Your instructions: A faithful copy of the data is the goal; set it down exactly, without the images.

Stored data

★ ★ ★ ★ ★ ★ ★

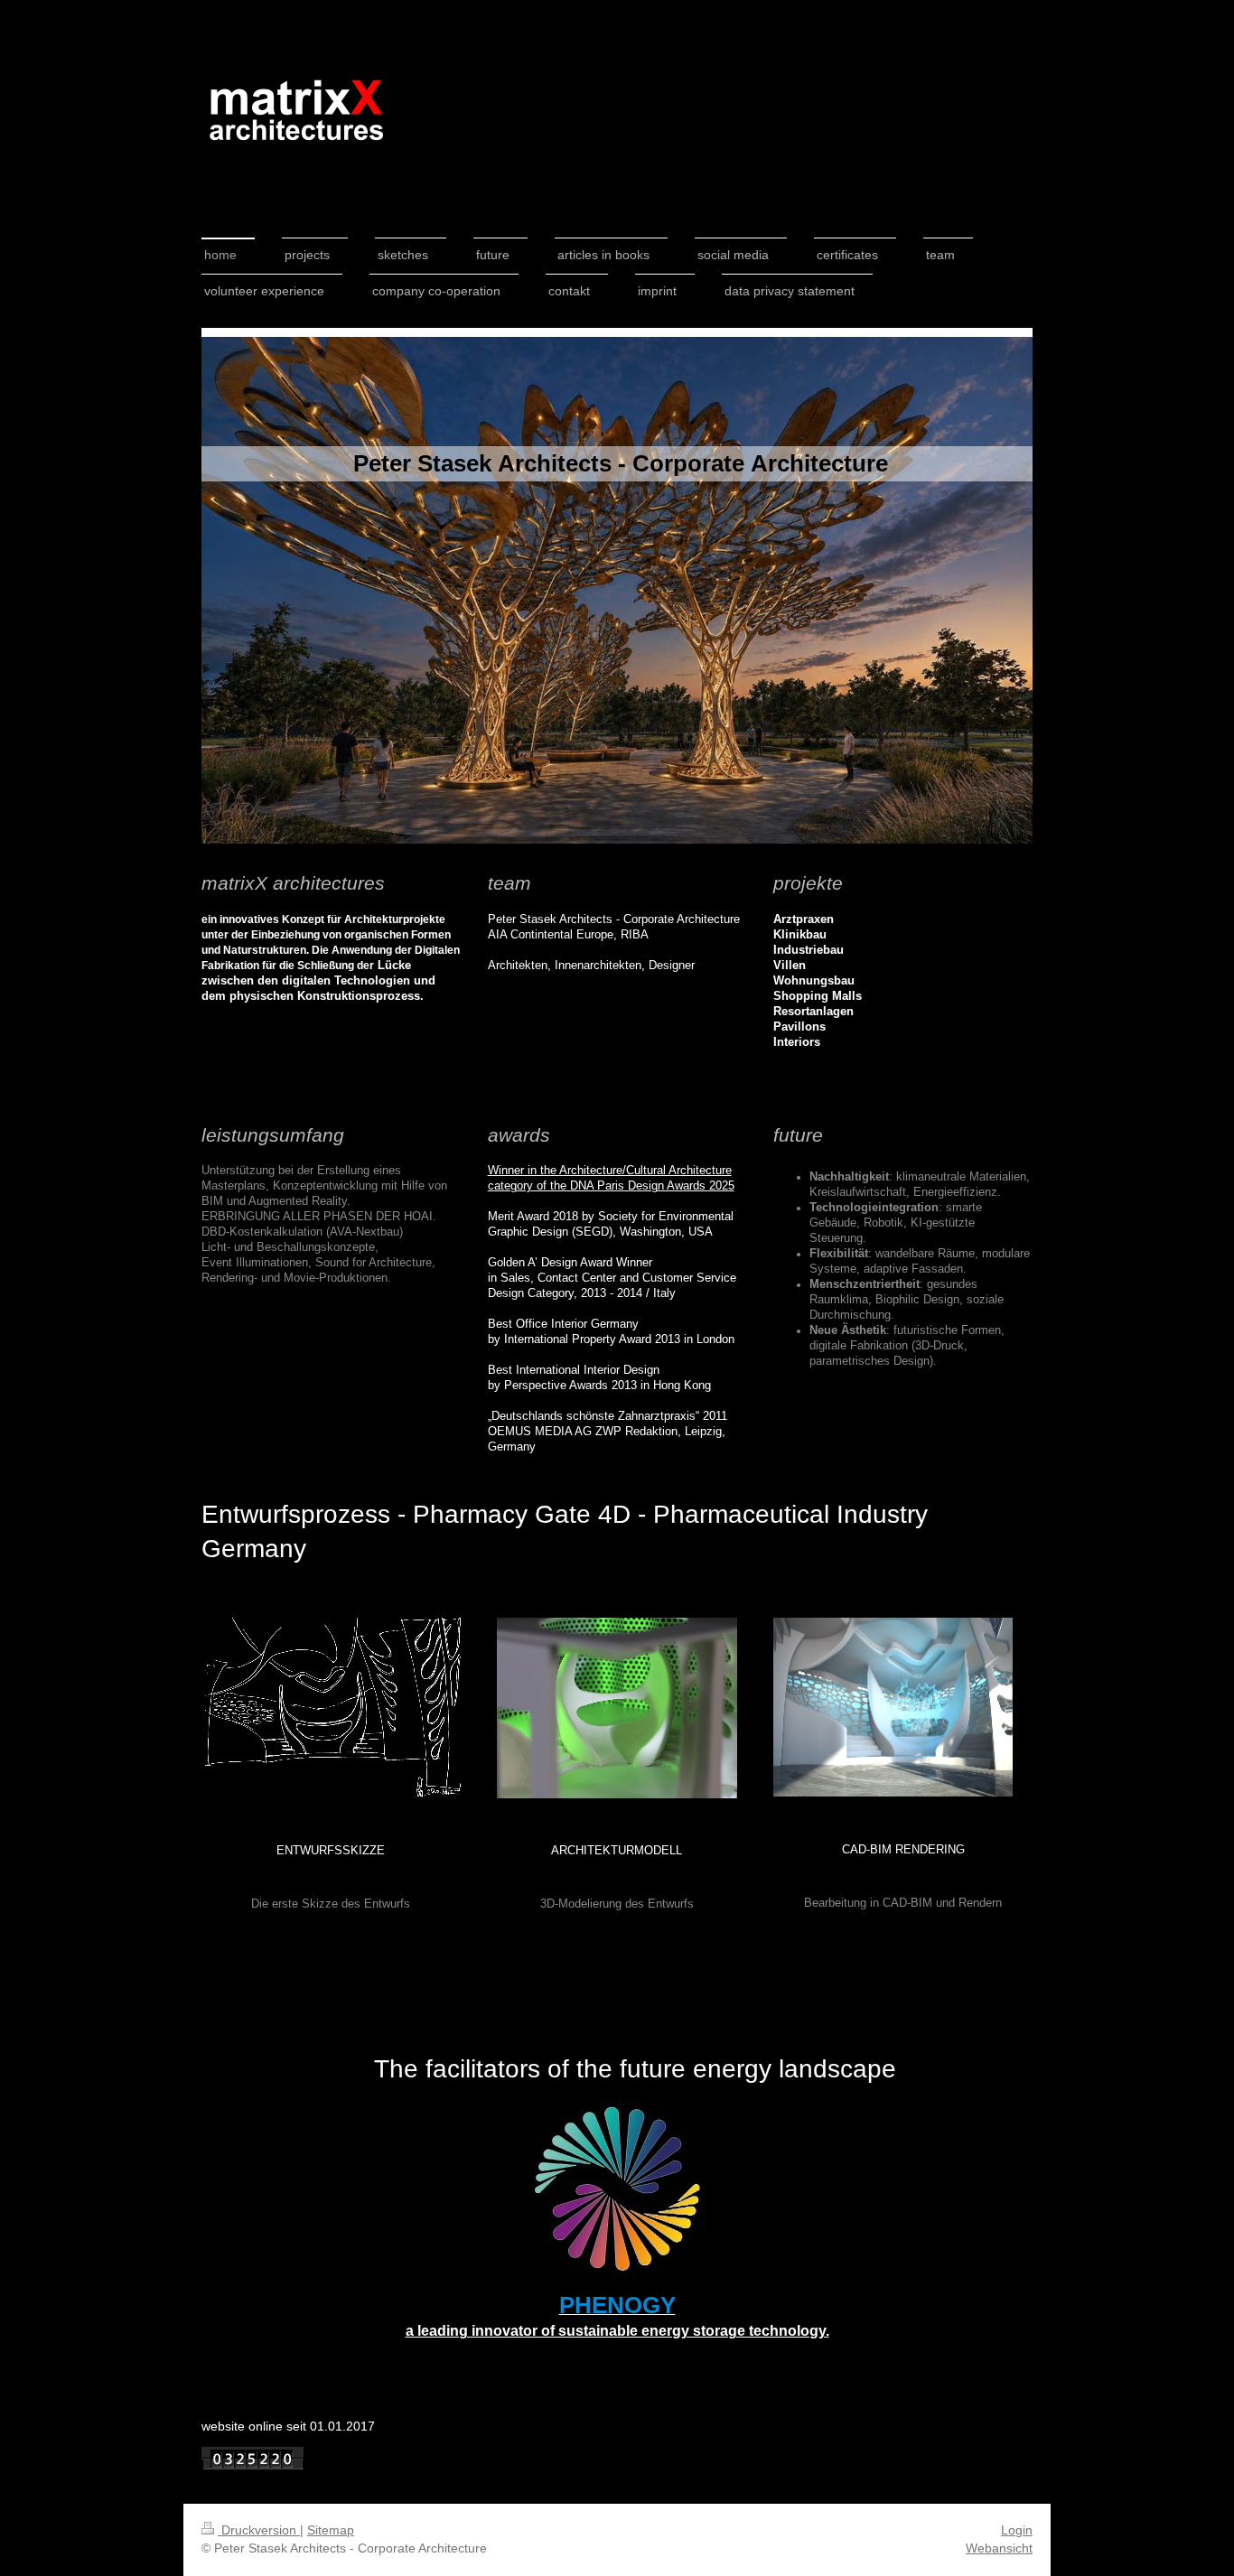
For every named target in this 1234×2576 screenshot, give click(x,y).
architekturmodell (616, 1850)
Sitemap (330, 2530)
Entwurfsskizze (330, 1850)
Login (1017, 2530)
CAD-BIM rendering (903, 1849)
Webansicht (999, 2548)
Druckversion (259, 2530)
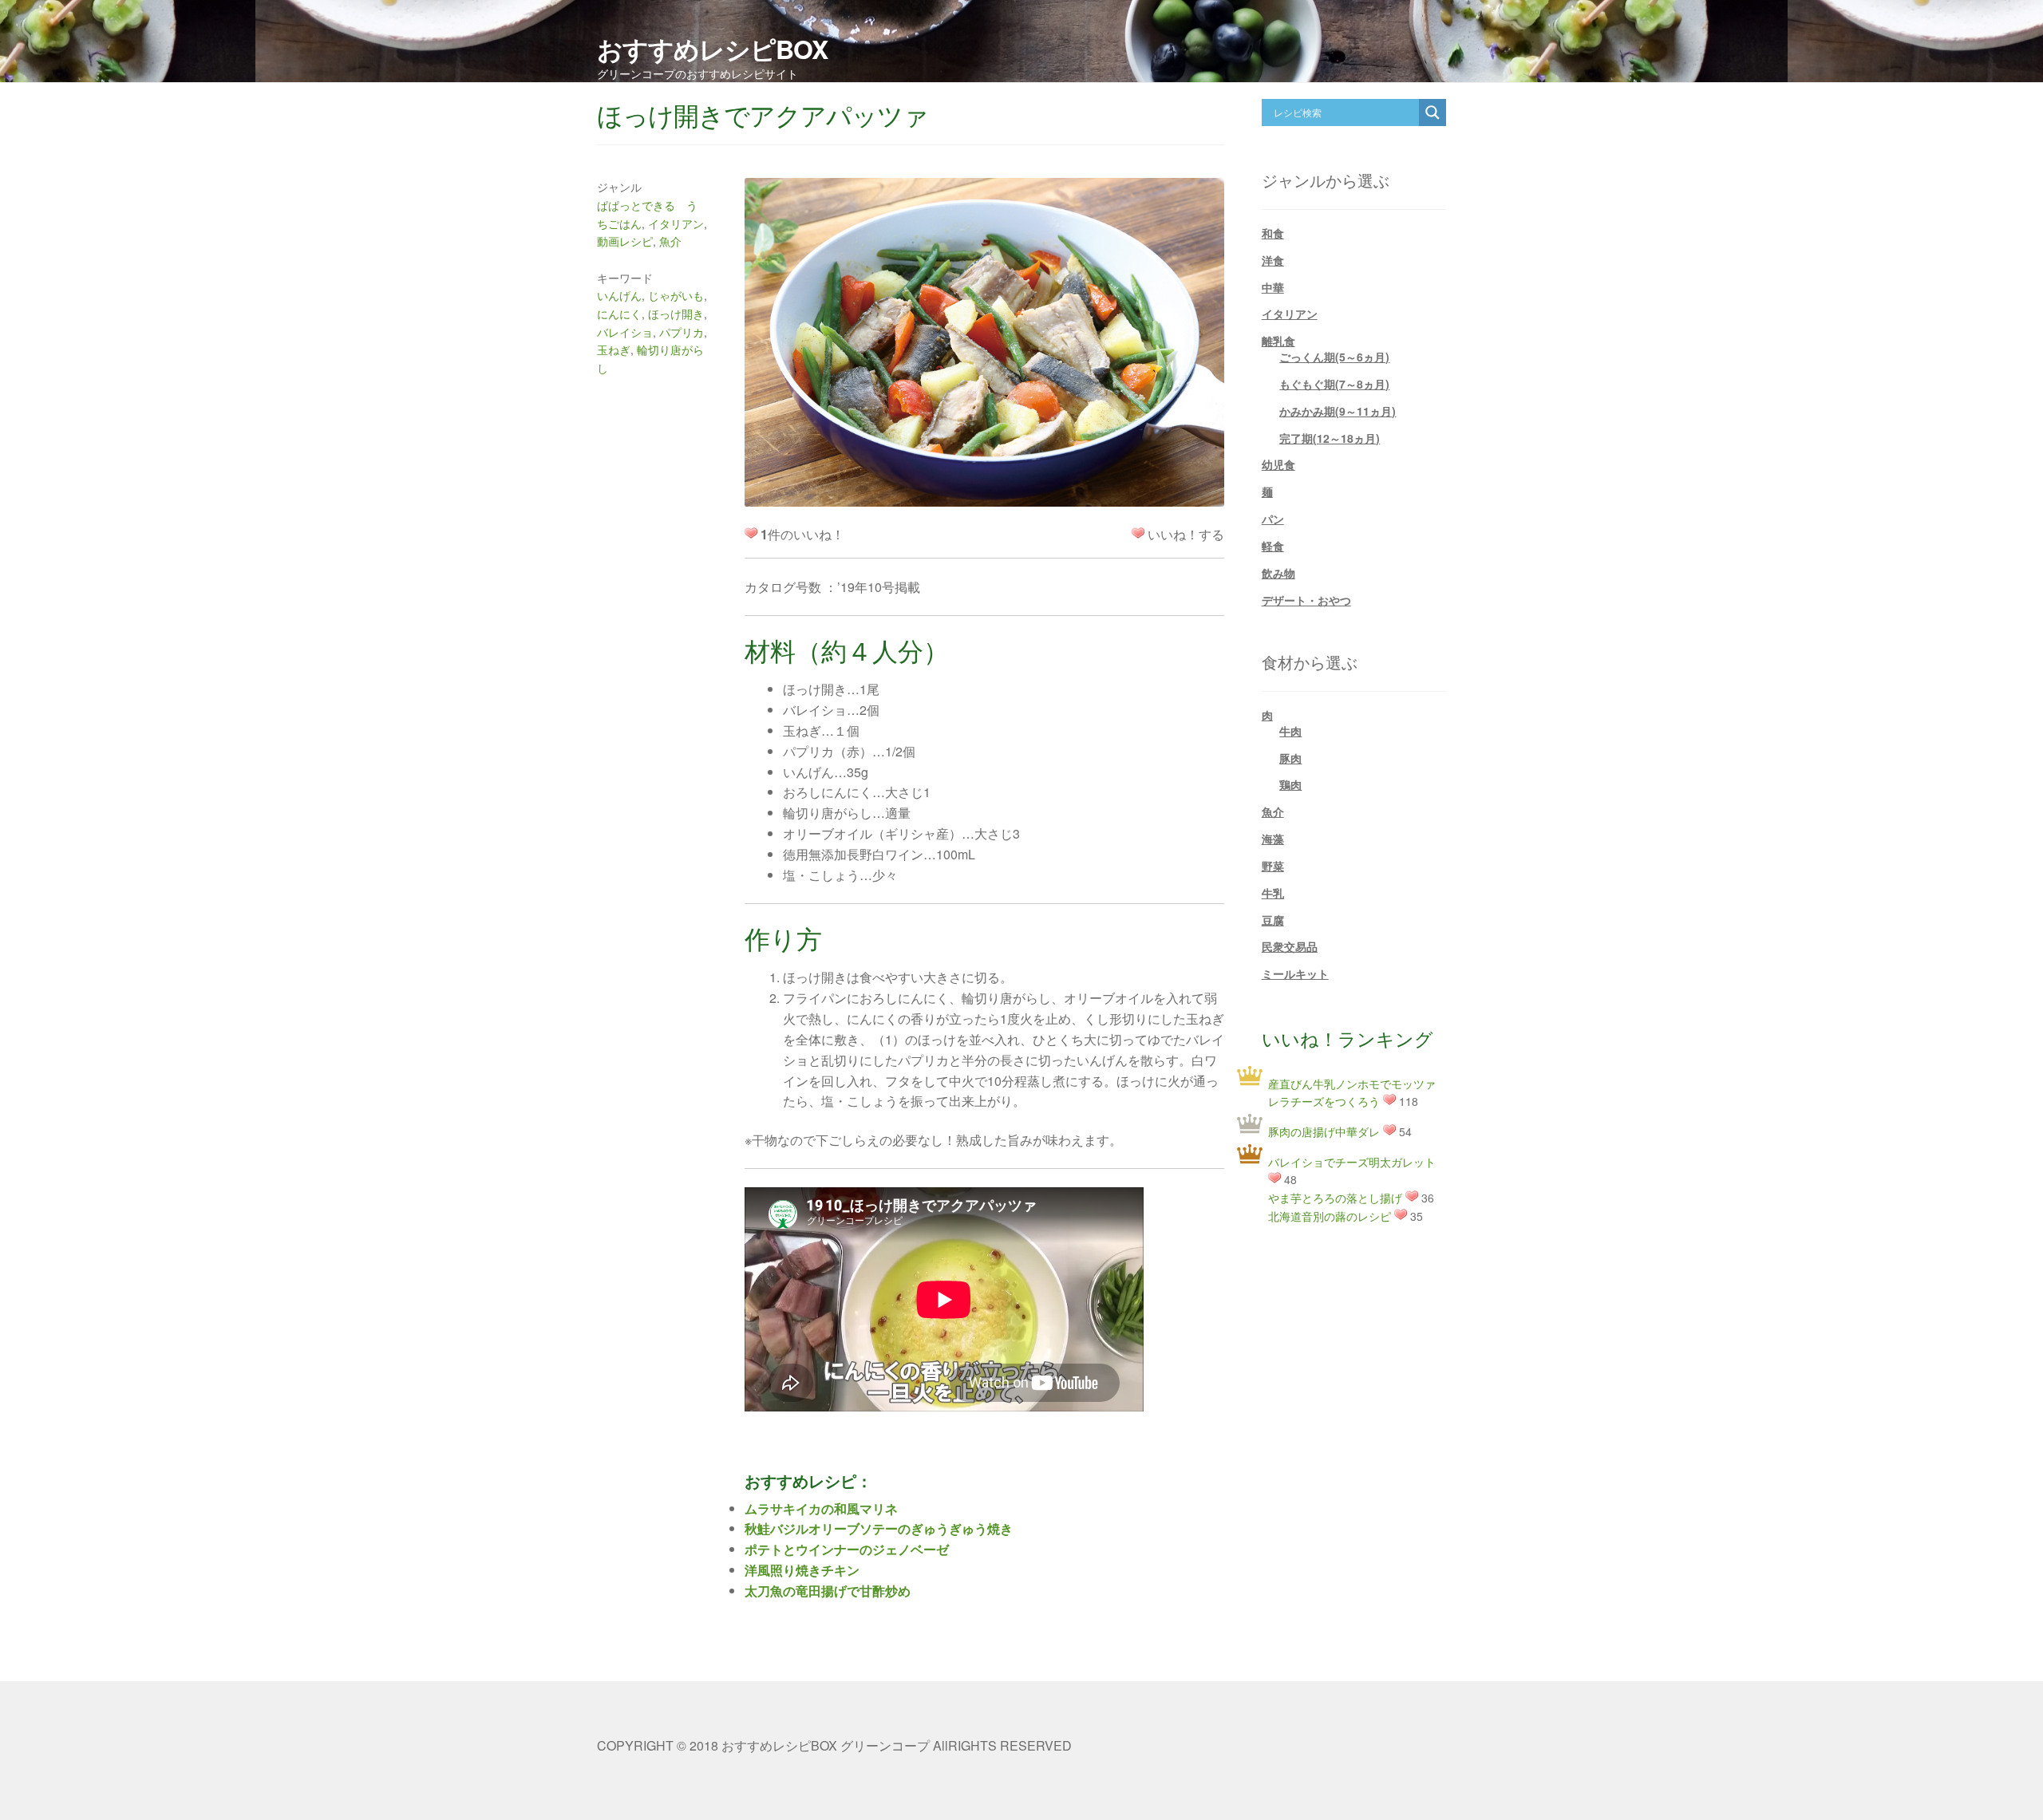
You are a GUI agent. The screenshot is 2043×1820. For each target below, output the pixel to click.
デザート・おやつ (1306, 600)
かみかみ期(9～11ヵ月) (1337, 411)
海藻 (1273, 839)
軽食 (1273, 546)
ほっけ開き (676, 314)
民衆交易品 (1290, 946)
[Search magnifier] (1432, 112)
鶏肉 (1290, 784)
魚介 (670, 241)
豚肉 (1290, 758)
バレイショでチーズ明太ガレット (1352, 1162)
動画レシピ (625, 241)
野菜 (1273, 866)
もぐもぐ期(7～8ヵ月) (1334, 384)
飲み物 (1278, 573)
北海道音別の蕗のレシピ (1329, 1216)
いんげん (619, 295)
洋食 (1273, 260)
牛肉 (1290, 731)
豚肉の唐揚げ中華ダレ (1324, 1131)
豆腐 (1273, 920)
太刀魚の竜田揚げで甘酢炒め (828, 1590)
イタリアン (676, 223)
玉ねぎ (613, 349)
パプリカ (681, 332)
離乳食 (1278, 341)
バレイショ (625, 332)
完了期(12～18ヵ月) (1329, 438)
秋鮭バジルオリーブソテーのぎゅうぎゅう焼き (879, 1528)
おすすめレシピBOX (712, 48)
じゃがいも (676, 295)
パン (1273, 519)
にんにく (619, 314)
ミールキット (1295, 973)
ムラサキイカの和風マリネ (821, 1508)
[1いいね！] (1138, 533)
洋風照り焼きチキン (802, 1570)
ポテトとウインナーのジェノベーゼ (847, 1549)
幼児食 (1278, 464)
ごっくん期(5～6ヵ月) (1334, 357)
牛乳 (1273, 893)
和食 (1273, 233)
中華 (1273, 287)
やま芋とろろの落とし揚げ (1335, 1198)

★ ★ ★ ★ ★ ★ ★

Solution to this task:
For every named target in this 1234×2576 screenshot, give click(x,y).
architekturmodell (616, 1850)
Sitemap (330, 2530)
Entwurfsskizze (330, 1850)
Login (1017, 2530)
CAD-BIM rendering (903, 1849)
Webansicht (999, 2548)
Druckversion (259, 2530)
You are a GUI agent. The screenshot is 2043×1820. For each target below, output the pixel to click.
デザート・おやつ (1306, 600)
かみかみ期(9～11ヵ月) (1337, 411)
海藻 (1273, 839)
軽食 (1273, 546)
ほっけ開き (676, 314)
民衆交易品 (1290, 946)
[Search magnifier] (1432, 112)
鶏肉 (1290, 784)
魚介 (670, 241)
豚肉 (1290, 758)
バレイショでチーズ明太ガレット (1352, 1162)
動画レシピ (625, 241)
野菜 (1273, 866)
もぐもぐ期(7～8ヵ月) (1334, 384)
飲み物 (1278, 573)
北海道音別の蕗のレシピ (1329, 1216)
いんげん (619, 295)
洋食 (1273, 260)
牛肉 (1290, 731)
豚肉の唐揚げ中華ダレ (1324, 1131)
豆腐 (1273, 920)
太刀魚の竜田揚げで甘酢炒め (828, 1590)
イタリアン (676, 223)
玉ねぎ (613, 349)
パプリカ (681, 332)
離乳食 (1278, 341)
バレイショ (625, 332)
完了期(12～18ヵ月) (1329, 438)
秋鮭バジルオリーブソテーのぎゅうぎゅう焼き (879, 1528)
おすすめレシピBOX (712, 48)
じゃがいも (676, 295)
パン (1273, 519)
にんにく (619, 314)
ミールキット (1295, 973)
ムラサキイカの和風マリネ (821, 1508)
[1いいね！] (1138, 533)
洋風照り焼きチキン (802, 1570)
ポテトとウインナーのジェノベーゼ (847, 1549)
幼児食 (1278, 464)
ごっくん期(5～6ヵ月) (1334, 357)
牛乳 (1273, 893)
和食 (1273, 233)
中華 (1273, 287)
やま芋とろろの落とし揚げ (1335, 1198)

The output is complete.